**Extract**
-- Start --

3. An approximate comparison procedure

Suppose that we had available an approximate comparison procedure a-comp with the following properties:

  • If {\#3SAT(\varphi)\geq 2^{k+1}} then {{\it  a-comp}(\varphi,k)=\text{YES}} with high probability;
  • If {\#3SAT(\varphi)< 2^{k}} then {{\it  a-comp}(\varphi,k)=\text{NO}} with high probability.

Given a-comp, we can construct an algorithm that {2}-approximates {\#3SAT} as described below:

  • Input: {\varphi}
  • compute:
    • {\text{\it  a-comp}(\varphi,0)}
    • {\text{\it  a-comp}(\varphi,1)}
    • {\text{\it  a-comp}(\varphi,2)}
    • {\vdots}
    • {\text{\it  a-comp}(\varphi,n+1)}
  • if {\text{\it  a-comp}} outputs NO from the first time then
    • // The value is either {0} or {1} and the answer can be checked by one more query to the {{\bf NP}} oracle.

-- End --

In the excerpt above, if a-comp says NO on its first call, what values can the count be?

**Recorded information**
-- Start --

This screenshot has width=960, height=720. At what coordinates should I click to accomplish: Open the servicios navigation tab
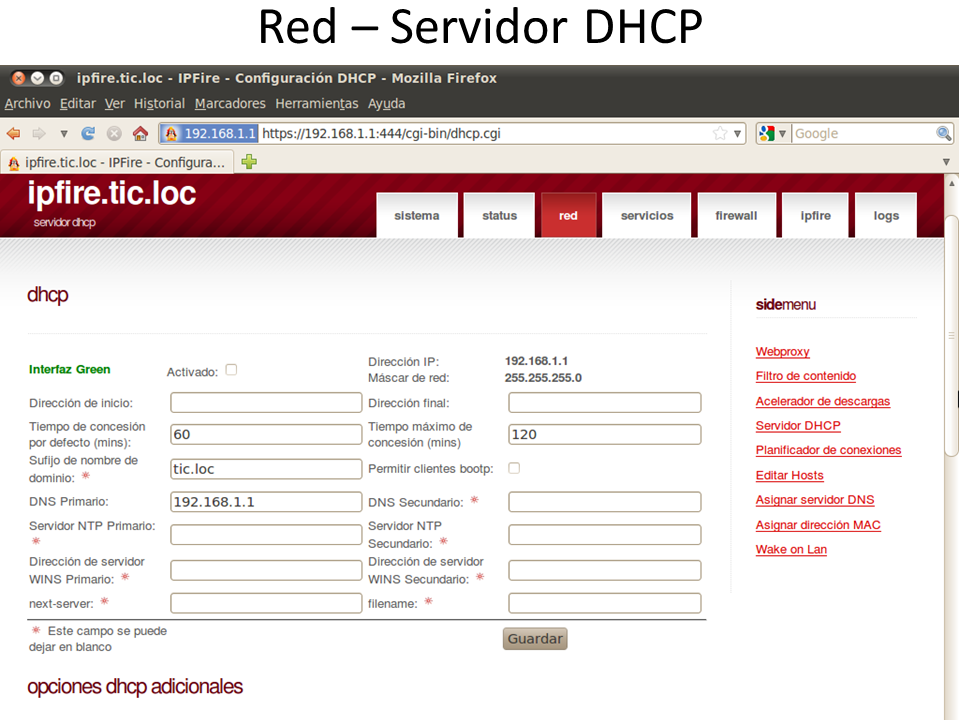pos(647,216)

-- End --

**Task answer**
Either 0 or 1.